Some have criticized wrestling as publicity stunts that add unnecessary competition. In a roundtable last year, Robin Li, CEO of Baidu, described having hundreds of basic AI models as wasteful.
“More resources should be allocated to applications in various industries, especially considering the limitations of our computing power,” he said.
Success has been difficult to achieve. When Baidu unveiled its chatbot, Ernie, in March, it was revealed that the “live” demo was pre-recorded. Baidu shares plunged 10 percent that day.
Despite the setback, Baidu remains one of China’s few major efforts to build a basic AI model from scratch. Others are led by Alibaba and Tencent, China’s tech giants, as well as a startup linked to Tsinghua University.
A Baidu spokesman declined to comment.
US restrictions on the sale of AI chips to China pose additional challenges, as many of those chips are needed to train generative AI models. Baidu and 01.AI, among others, have said they have stockpiled enough chips to sustain their operations for the foreseeable future.

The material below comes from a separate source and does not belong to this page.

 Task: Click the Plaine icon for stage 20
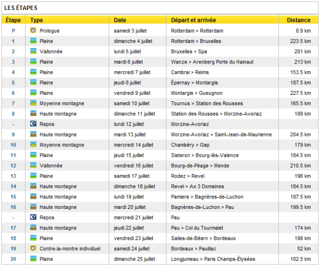pyautogui.click(x=33, y=259)
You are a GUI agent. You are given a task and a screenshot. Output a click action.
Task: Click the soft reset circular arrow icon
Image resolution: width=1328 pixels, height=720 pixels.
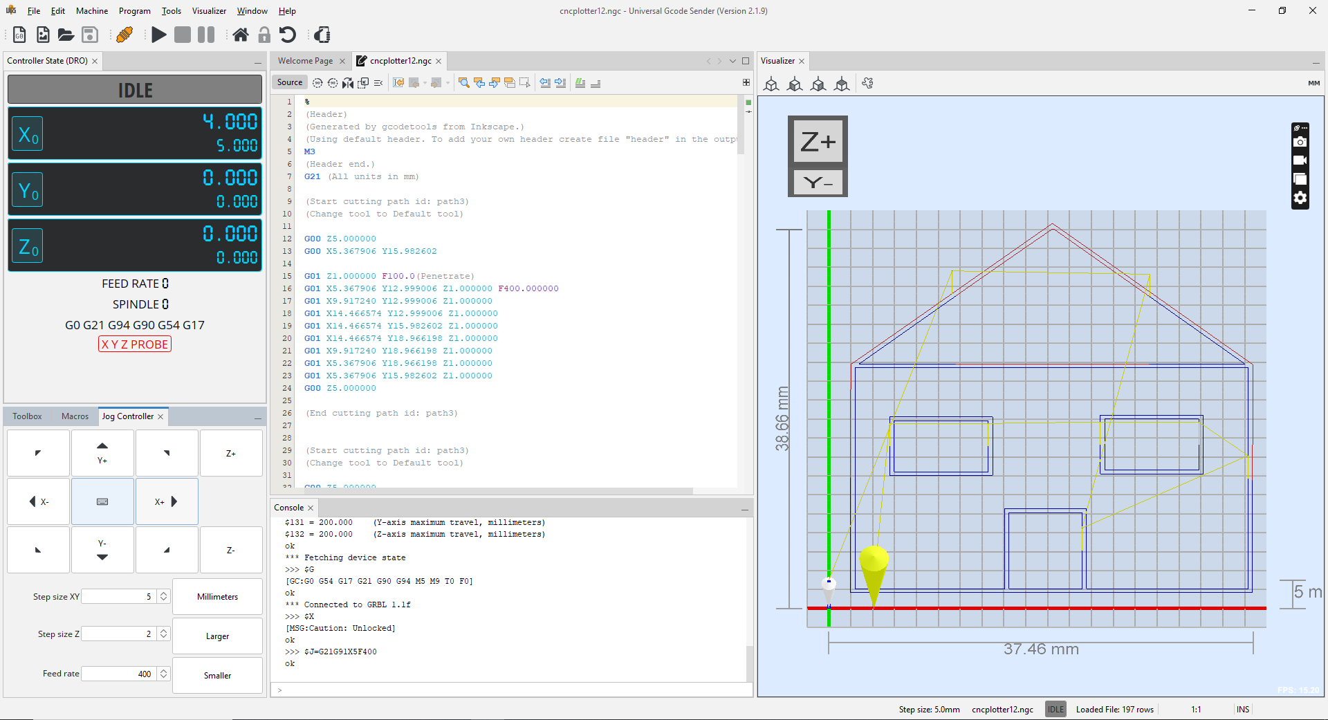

There are some positives for China with AI, including in fields such as computer vision and autonomous vehicles. Some Chinese entrepreneurs are also looking to surpass the United States with advances in other parts of generative AI.
Wang Changhu, former director of ByteDance’s AI lab, founded a company called AIsphere in Beijing last year to spearhead what he saw as the next big frontier in technology: video generation. In November, the startup launched PixVerse, an AI-powered generator that can create videos from a text description.
“We are moving forward, building our models from scratch,” Wang said. “This gives us a significant advantage as true pioneers in the field of video generation.”
That advantage may have lasted only a few months. Last week, OpenAI introduced Sora, an artificial intelligence tool that turns a simple text message into videos that look like something out of a Hollywood movie. Sora instantly went viral.